Monday, May 4, 2009

it's a small town after all

Contest: Check out this photo and write your own caption.

***
This guy, part of the Times' series of CEO interviews, so speaks to me:
Well, I get up very early and I get to work early. I get up at 4:30 every morning. I like the quiet time. It’s a time I can recharge my batteries a bit. I exercise and I clear my head and I catch up on the world. I read papers. I look at e-mail. I surf the Web. I watch a little TV, all at the same time. I call it my quiet time but I’m already multitasking. I love listening to music, so I’ll do that in the morning, too, when I’m exercising and watching the news.


And not only because my quiet time came under threat recently. It's gotten a little bit better: he gives up more easily, stops talking sooner, but I'm still doing too much work. I need him to start picking up cues faster, and also to stop pouting when I ignore him. So we're going to have another intervention this evening. I think I was too tactful (I know, I bet you didn't think that was possible) in emphasizing the whole it's-not-you-it's-me angle and talking about how I was often tired, because tired isn't always the issue: even when I'm not tired, I just need me time. So it's better that he's slightly less persistent, but I need a paradigm shift on his part, where the default isn't turning to me for conversation. And I need to stop being nice/doing the socially acceptable thing. It's a liability in these situations. Take last night:

RM: I was just thinking, as I typed this last paragraph, it would be great if I could have this conversation with A., this conversation that I just had with the computer.

Pause

RM: I was just thinking that. That it would be great to have this conversation with A.

Awkward silence.

A., resolved: [Sigh.] What conversation is that?

RM: Blah blah blah blah blah blah blah about some philosophical BS.

Five minutes or so into the 'blah, blah, blah' (more of a monologue than I conversation, I'd say):

RM: I'm talking too much.
A.: Yes.
RM: You're not really interested in this.
A.: No.

I'm interested in the intense and fascinating article by Philip Gourevitch about Rwanda after the Genocide. If you want me to care about what you're saying, meet me halfway and don't interrupt me in the middle of something to say it. Is that social rocket science?
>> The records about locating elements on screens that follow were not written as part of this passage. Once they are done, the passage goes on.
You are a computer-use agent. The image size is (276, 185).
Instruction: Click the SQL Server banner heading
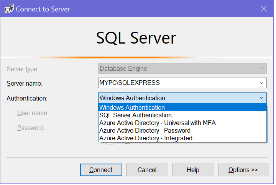[x=136, y=38]
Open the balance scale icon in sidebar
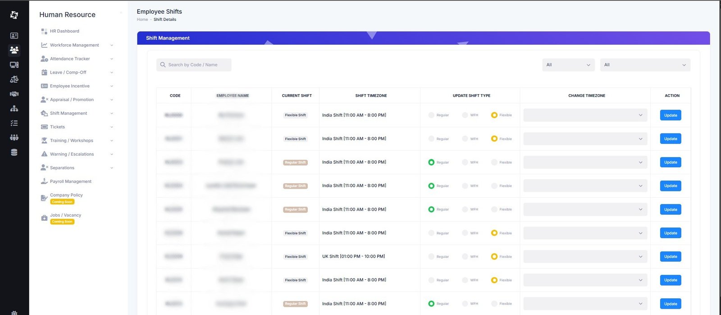 [x=14, y=79]
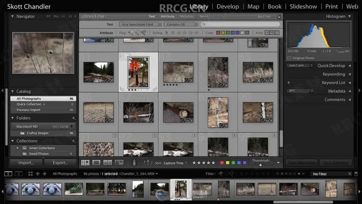Select the Craftsy Images folder
The width and height of the screenshot is (362, 204).
pyautogui.click(x=37, y=133)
I am, again, planning on doing this intervention right. I am not going to say, tempting as it is, "clearly, you didn't hear me last week when I said I cherished my personal time and wasn't much of a conversation partner in my downtime," etc. I'll let you know what happens.

***
You've heard me cite Elisabeth's apt turn of phrase about where one lives; it came about five years ago when I was about to start my first job out of grad school, which would be a non-negligible distance from DC, and mom and friends advised me to move closer to it. 'If you like DC so much,' they said, 'go there on weekends.' I relayed these words of non-wisdom to Elisabeth, who articulated my sentiments brilliantly: 'where you live isn't about where you go on weekends; it's about who you run into when you pick up your dry cleaning.' Now, I did not convey this directly to mom, who would have said something like, 'how often do you take things to be dry cleaned' and probably would have asked how much it cost.
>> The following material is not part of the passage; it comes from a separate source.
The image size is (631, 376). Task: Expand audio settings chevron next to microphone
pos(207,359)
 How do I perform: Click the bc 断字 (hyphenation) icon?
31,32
Five years later, mom still hasn't come to recognize that I have a better idea of where I want to live than she does (see March visit, during which she questioned me about why I didn't buy in Huntley Meadows or Reston). Sometimes I lose sight of the issue, too, wondering why I pay so much to live where I do. Last night, I was feeling stir crazy and it had stopped raining, and it occured to me that I could go for a walk. It was like an epiphany: dumbass, you live in Old Town so you can get up and go for a walk without driving anywhere. You even have a choice of nature trail or city. So I walked down to the river, and the hazy sunset was beautiful. Even that eyesore of an Air Force Base across the river didn't mar the view. I could see the Capitol building glowing in the distance, too.
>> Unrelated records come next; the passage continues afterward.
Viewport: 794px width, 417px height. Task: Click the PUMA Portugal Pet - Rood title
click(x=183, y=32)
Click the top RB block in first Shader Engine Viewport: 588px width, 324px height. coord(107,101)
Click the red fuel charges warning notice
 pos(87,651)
I walked by the river and turned to return home, when I thought I'd go to Trader Joe's for bananas. I need some to be soft by Friday, when I'll make banana cake with coconut frosting. As I approached the store, I ran into Kevin, my former roommate. It was great to see him, in the plainest sense, and also because it reminded me that I live in a small town, in a way, where I run into people as I proverbially drop off my dry cleaning.

1 comment:

the Floridian said...

You're a poster child for good city planning! Keep spreading the word.